The Outsider (1981, Béla Tarr)

Um violino e a loucura

The Outsider começa no local que é uma estrutura sensibilíssima dentro do cinema de Béla Tarr: o hospício, pois para Tarr a loucura não se faz perante ao físico, ao homem, é antes de tudo no tempo remoto (que aniquilou), no presente (que aniquila e desumaniza) e no futuro (a loucura como único meio possível à opressão?) aonde ela encontra seus fertilizantes e torna-os panoramas irreversíveis.
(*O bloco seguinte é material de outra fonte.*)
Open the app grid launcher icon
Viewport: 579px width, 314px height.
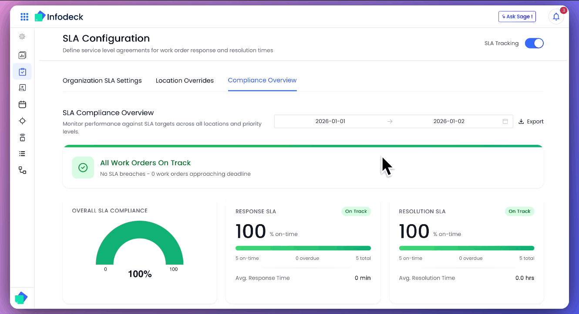coord(24,17)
The Outsider, L’étranger, o homem como ruído inacabado do tempo e da própria humanidade: deslocado e incapaz de se auto-sincronizar com o mundo à sua volta, András (András Szabó) é um legítimo personagem tarrnaniano (oprimido pelo mundo, melancólico, um “louco” que vagueia por um mundo só possível aos seus olhos) em um filme cuja estrutura, por sua vez, não acusa o Béla Tarr mais conhecido de seu nicho de admiradores: porque o Tarr da cadência quase congelada, do apuro estratosférico entre tempo-imagem, entre o silêncio fundador e a implosão imagética de seus travelings, só vem mostrar suas verdadeiras armas a partir de Almanac of Fall (1984).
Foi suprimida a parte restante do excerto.